Firefighters and search and rescue teams conduct an operation after a Russian missile hit an apartment block in Pokrovsk. Photograph: Anadolu Agency/Getty Images
  • Ukrainian special services have foiled an attempt by Russian hackers to penetrate the Ukrainian armed forces’ combat information system, the SBU security service said on Tuesday. “As a result of complex measures, SBU exposed and blocked the illegal actions of Russian hackers who tried to penetrate Ukrainian military networks and organise intelligence gathering,” the SBU said on the Telegram messaging app. The service said hackers tried to gain access to “sensitive information on the actions of the Ukrainian armed forces, the location and movement of the defence forces, their technical support”.

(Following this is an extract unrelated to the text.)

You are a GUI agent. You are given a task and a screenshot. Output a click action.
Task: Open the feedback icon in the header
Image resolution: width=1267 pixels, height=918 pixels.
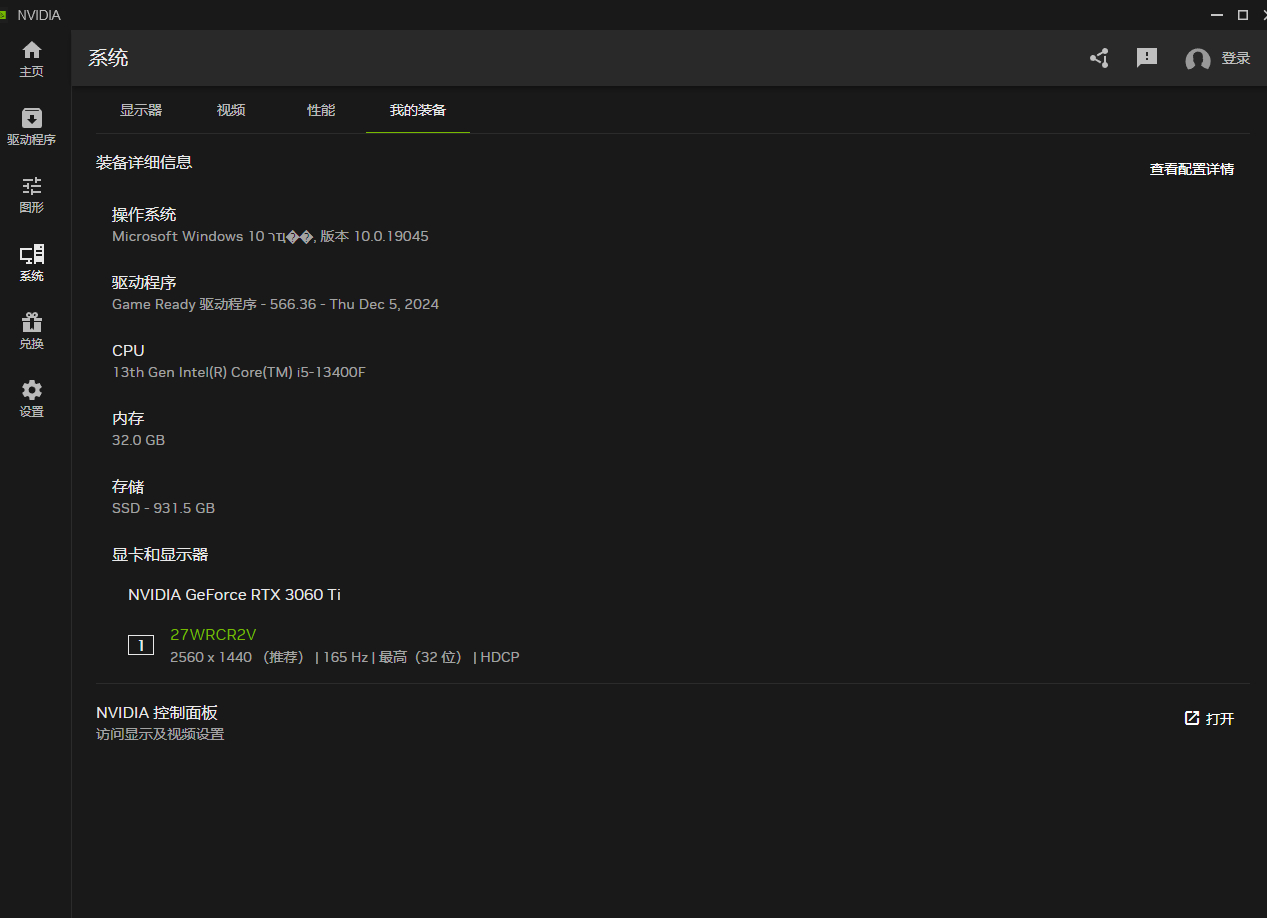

  • Senior US and western officials describe increasingly “sobering” assessments about Ukrainian forces’ ability to retake significant territory in their counteroffensive, according to CNN. A senior western diplomat told the news company “They’re still going to see, for the next couple of weeks, if there is a chance of making some progress. But for them to really make progress that would change the balance of this conflict, I think, it’s extremely, highly unlikely.”. The US representative Mike Quigley, an Illinois Democrat who recently returned from meetings in Europe with US commanders training Ukrainian armed forces, said: “Our briefings are sobering.”

  • Two men were injured and hospitalised after Russian shelling in Kozacha Lopan in Kharkiv region, Oleh Synyehubov, the governor of the region, reported.

  • Russian news sources are reporting that one person has died and three more were injured after Ukraine shelled the occupied city of Donetsk.

  • Russian state-owned news agency Tass reports that in the last 24 hours air defence in Russia’s Belgorod region has claimed to shoot down two drones. It reports that fragments from the drones damaged three households and power lines.

  • Interfax reports that the tanker hit in the Kerch strait by Ukrainian drones has had a metal patch welded to its hull to repair the damage, and is now ready to be towed to a shipyard.

  • Dozens of ships are backed up around critical Danube arteries close to Ukraine’s river gateways days after Russian drone attacks on the country’s ports. Shipping data showed at least 30 ships had dropped anchor around Musura Bay in the Black Sea, which leads into a channel that links up with Izmail further along the waterway. There were at least 20 ships anchored leading up to Izmail. The river and its mouth are Ukraine’s last remaining waterborne grain export route.

  • Roman Starovoyt, governor of Kursk in Russia, has claimed that a Ukraine “kamikaze” drone has fallen at the Gornalsky St Nicholas monastery in the region, injuring a child.

  • The British government set out 25 additional sanctions earlier for those said to be supplying drones, microelectronics and attempting to supply arms to Russia.

  • Ukraine’s security service said Monday it had foiled a plot to assassinate the president, after the arrest of a woman suspected of gathering intelligence about his movements. The unnamed woman was said by the security service, known as the SBU, to be gathering information about Zelenskiy’s visit to the southern Mykolaiv region where Russia was planning a major air assault.

  • Ukraine on Monday said it was “very satisfied” with a summit held in Jeddah, Saudi Arabia over the weekend on a peace settlement. Russia was not invited. Representatives from about 40 countries including China, India, the US and Ukraine took part.

  • Poland’s government on Monday accused Belarus and Russia of orchestrating another migration influx into the EU via the Polish border in order to destabilise the region. Poland’s border guard has asked the defence ministry to send another 1,000 troops to the border with Belarus, which the government agreed to supply on Tuesday. The head of the border guard, Tomasz Praga, said this year 19,000 people had tried to cross the border illegally, up from 16,000 in 2022.

  • Russia said on Monday its troops had advanced 3km (two miles) along the Kupiansk front in north-east Ukraine over the past three days, as it seeks to regain territory. The city of Kupiansk and surrounding areas of Ukraine’s Kharkiv region were liberated by Ukrainian forces in September 2022. Moscow has renewed its assault there.